=== TASK DIRECTIONS ===
Within the listing below, please show every line carrying the string "accomplish".

[[ RECORDED INFORMATION, beginning ]]

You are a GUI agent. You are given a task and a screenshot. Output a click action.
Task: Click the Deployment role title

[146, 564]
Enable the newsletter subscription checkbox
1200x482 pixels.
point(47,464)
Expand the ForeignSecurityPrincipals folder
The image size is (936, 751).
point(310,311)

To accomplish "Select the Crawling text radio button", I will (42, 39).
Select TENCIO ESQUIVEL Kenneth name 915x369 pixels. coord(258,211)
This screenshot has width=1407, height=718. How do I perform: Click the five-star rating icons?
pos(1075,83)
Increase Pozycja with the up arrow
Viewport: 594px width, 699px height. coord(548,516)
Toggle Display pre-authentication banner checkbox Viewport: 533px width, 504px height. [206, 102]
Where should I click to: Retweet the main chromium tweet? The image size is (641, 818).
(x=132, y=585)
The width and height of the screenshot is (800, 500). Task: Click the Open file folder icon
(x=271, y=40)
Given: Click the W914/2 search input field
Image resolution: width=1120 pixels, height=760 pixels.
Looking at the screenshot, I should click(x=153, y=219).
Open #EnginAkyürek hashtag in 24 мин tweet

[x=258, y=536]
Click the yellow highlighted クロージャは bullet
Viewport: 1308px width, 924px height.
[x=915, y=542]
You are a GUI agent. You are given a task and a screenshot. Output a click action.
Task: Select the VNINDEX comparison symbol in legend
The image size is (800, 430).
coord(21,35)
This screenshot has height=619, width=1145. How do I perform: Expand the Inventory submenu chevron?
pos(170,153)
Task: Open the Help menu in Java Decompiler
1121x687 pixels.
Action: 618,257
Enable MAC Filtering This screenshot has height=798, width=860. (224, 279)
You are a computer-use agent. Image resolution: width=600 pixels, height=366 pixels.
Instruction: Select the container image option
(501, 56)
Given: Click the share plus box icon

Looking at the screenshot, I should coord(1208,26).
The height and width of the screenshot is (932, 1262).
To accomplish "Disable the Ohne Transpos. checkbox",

[[ RECORDED INFORMATION, end ]]

=== RESULT OF THIS EXERCISE ===
To accomplish "Select the Crawling text radio button", I will (42, 39).
To accomplish "Disable the Ohne Transpos. checkbox",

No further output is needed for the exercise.